== Document excerpt ==
************

May 25, 2017 Last Updated 1:51 PM, May 25, 2017

Worms W.M.D Review

Published in Strategy
Read 851 times
Rate this item
(0 votes)
Tagged under

This game ruined my week.

I had so many plans this week. Responsibilities like mowing the lawn, getting some reports done for work, and you know, writing this review. But all of those were late. Why? Well, I suppose the reason is a very good one… I could not stop playing Worms.

I have been a fan of Worms since ‘back in the day’ when they came on a 3.5” disk. I’m not kidding, which depresses me. I have played Worms since the first ever version. That, along with Lemmings, were the coolest PC games of that time. OH and there’s Scorched Earth, which was the precursor to Worms as far as game style. Now, I’m clearly old, and the genre has not changed, but the newest iteration of Worms does not seem old at all. On the contrary, it’s just flat-out amazing.

For starters, even before you play, the disk space required is sizeable. I remember (back when we had to walk 5 miles to school uphill both ways etc., etc.) when Worms would fit on 3 or 4 3.5” floppy disks. So, you know, a total of 10mb. This time, however, a whopping 4gb of space is required. Sure it’s no GTA V that needs 56 gigs, but still, for a single panel, 2D game where tiny invertebrate throw grenades at each other, it’s a bit.

************

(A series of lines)

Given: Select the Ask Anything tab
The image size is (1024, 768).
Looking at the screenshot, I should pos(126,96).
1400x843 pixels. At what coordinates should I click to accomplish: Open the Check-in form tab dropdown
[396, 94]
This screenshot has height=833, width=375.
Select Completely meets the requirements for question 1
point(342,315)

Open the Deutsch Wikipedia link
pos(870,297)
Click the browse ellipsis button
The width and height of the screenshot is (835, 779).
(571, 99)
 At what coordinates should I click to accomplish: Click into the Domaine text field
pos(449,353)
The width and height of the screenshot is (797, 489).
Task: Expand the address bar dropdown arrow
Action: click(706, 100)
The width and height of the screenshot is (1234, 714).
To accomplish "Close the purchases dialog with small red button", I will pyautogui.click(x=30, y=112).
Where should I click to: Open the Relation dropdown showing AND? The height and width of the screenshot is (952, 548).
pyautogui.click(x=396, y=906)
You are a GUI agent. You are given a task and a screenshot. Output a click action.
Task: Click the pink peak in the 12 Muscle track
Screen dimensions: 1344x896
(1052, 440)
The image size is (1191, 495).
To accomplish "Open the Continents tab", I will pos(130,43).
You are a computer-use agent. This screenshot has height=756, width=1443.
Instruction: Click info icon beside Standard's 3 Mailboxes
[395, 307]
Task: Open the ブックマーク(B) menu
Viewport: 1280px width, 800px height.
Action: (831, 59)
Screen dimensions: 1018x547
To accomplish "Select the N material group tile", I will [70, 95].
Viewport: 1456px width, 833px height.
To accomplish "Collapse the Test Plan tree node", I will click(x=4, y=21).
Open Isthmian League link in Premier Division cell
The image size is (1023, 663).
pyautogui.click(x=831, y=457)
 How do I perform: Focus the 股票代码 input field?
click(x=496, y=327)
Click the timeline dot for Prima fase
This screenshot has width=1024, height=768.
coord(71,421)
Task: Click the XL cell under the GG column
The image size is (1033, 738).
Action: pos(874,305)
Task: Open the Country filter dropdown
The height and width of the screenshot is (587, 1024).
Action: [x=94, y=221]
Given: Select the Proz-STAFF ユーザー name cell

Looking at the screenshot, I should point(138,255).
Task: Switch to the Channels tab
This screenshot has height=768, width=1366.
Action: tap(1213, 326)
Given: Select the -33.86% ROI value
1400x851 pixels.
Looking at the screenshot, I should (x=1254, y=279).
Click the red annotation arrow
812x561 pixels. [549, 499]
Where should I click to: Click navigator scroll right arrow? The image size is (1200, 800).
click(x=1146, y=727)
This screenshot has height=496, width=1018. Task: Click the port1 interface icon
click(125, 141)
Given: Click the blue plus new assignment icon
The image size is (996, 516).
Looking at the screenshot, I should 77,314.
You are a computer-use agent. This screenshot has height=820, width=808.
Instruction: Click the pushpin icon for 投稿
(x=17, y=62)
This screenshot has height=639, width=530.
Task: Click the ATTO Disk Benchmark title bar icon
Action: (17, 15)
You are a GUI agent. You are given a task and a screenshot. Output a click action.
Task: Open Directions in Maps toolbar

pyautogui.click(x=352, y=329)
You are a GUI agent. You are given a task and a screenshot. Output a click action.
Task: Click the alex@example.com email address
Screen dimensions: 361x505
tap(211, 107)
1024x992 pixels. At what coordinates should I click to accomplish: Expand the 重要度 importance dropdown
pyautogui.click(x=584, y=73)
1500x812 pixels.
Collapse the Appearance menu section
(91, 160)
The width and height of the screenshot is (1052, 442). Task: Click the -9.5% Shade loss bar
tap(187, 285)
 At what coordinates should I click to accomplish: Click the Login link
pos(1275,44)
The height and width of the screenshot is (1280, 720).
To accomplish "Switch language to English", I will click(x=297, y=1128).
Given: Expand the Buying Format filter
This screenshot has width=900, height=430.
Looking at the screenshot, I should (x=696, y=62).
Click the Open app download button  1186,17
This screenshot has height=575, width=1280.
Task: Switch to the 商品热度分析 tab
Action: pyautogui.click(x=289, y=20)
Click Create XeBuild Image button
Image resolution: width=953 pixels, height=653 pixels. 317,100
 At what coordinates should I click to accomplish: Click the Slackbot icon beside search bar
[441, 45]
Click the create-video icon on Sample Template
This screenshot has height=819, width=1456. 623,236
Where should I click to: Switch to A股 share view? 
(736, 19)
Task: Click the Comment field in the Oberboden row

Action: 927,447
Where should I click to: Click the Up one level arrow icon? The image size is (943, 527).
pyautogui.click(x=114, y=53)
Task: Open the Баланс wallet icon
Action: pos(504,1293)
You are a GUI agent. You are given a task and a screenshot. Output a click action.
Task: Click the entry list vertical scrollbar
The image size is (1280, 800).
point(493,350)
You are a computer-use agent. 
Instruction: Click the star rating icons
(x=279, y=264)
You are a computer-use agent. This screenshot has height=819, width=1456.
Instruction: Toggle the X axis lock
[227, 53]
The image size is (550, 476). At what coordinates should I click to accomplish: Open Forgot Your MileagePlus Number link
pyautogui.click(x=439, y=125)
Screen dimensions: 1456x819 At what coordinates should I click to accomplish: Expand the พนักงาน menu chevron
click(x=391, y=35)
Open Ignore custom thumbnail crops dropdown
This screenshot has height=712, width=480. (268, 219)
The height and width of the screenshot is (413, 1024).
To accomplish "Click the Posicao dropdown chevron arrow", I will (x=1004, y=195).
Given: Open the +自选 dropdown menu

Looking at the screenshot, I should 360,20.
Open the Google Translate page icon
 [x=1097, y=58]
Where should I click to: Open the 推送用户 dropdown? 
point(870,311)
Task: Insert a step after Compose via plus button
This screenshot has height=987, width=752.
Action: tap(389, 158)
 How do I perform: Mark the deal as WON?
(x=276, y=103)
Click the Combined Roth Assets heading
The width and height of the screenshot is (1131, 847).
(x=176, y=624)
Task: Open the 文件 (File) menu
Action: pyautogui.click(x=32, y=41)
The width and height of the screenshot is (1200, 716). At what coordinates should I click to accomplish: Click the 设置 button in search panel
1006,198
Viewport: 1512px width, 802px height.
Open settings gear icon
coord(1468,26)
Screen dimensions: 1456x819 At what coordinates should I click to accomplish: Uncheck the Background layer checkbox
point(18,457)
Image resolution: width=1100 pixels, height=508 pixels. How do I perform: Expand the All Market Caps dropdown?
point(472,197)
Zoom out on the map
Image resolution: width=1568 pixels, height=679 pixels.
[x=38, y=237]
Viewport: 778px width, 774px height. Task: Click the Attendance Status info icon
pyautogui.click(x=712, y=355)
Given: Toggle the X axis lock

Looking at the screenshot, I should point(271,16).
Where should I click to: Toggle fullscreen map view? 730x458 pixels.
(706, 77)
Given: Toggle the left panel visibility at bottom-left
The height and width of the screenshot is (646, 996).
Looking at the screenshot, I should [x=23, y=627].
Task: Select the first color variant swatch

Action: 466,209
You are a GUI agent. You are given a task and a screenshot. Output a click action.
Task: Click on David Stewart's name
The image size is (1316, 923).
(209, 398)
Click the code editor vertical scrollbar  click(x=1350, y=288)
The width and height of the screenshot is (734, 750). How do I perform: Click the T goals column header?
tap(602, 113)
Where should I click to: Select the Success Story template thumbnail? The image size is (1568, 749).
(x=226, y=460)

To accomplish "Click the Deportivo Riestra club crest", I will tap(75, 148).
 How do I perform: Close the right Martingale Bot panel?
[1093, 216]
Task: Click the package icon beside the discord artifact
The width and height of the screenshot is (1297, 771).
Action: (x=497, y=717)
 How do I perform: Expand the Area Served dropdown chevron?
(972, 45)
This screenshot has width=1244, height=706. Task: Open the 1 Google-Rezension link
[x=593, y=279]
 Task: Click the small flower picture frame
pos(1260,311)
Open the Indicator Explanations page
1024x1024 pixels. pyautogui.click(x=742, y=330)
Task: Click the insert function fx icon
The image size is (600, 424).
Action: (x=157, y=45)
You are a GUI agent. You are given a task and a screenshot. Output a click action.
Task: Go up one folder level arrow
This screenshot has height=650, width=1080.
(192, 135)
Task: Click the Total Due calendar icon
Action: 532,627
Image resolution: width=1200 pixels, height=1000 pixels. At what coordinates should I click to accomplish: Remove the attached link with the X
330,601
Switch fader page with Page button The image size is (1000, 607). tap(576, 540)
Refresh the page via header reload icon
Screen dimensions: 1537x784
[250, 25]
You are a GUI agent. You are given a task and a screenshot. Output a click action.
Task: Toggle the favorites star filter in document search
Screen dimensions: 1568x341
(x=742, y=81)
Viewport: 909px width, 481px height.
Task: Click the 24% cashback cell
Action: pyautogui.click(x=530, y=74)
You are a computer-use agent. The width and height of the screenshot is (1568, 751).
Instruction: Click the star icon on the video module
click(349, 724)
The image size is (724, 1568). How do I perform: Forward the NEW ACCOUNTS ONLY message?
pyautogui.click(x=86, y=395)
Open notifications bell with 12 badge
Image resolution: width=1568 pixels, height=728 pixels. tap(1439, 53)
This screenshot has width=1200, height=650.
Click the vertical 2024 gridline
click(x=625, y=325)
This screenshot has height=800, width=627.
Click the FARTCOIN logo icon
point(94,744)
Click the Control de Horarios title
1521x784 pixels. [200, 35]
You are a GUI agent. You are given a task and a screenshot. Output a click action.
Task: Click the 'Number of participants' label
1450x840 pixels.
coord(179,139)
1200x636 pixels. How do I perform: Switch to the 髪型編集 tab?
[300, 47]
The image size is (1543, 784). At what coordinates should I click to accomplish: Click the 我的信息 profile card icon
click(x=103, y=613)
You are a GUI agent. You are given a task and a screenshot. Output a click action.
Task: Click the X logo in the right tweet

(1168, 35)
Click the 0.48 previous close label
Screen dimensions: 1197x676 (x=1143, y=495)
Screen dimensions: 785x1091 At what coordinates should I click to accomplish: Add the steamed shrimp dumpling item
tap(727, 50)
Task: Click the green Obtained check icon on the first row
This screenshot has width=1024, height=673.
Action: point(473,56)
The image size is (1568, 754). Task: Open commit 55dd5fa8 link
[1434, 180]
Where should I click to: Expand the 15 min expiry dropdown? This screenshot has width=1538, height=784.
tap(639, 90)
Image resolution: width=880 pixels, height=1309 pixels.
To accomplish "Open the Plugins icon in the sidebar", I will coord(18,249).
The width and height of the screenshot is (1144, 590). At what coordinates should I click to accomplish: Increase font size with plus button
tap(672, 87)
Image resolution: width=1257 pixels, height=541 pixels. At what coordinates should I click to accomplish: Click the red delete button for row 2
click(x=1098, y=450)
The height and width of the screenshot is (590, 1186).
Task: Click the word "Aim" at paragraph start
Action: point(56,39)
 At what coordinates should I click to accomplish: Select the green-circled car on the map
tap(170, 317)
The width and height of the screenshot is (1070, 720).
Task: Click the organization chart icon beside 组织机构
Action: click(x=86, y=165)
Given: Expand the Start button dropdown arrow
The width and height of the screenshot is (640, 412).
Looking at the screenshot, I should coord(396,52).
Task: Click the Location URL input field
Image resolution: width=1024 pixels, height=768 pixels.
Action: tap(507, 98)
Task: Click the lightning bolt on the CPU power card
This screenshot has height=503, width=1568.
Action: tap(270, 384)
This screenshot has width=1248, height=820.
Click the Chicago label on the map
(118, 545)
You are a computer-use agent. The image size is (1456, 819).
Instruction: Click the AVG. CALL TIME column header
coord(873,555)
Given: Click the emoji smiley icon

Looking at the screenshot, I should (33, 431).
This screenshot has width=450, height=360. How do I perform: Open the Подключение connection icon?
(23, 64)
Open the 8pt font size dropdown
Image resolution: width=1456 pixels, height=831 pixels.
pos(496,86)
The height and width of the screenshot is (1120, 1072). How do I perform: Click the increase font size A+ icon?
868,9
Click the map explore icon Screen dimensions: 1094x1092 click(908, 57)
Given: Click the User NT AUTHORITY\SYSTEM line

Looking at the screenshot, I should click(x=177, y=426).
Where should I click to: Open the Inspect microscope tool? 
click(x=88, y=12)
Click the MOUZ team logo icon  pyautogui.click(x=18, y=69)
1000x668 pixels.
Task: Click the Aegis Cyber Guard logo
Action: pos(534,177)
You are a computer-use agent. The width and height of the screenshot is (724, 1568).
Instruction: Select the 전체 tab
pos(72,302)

************

== What you will do ==
In the Worms review, can you set down word for word the part that opens with "For starters, even" and closes with "it’s a bit."?

== Exercise output ==
For starters, even before you play, the disk space required is sizeable. I remember (back when we had to walk 5 miles to school uphill both ways etc., etc.) when Worms would fit on 3 or 4 3.5” floppy disks. So, you know, a total of 10mb. This time, however, a whopping 4gb of space is required. Sure it’s no GTA V that needs 56 gigs, but still, for a single panel, 2D game where tiny invertebrate throw grenades at each other, it’s a bit.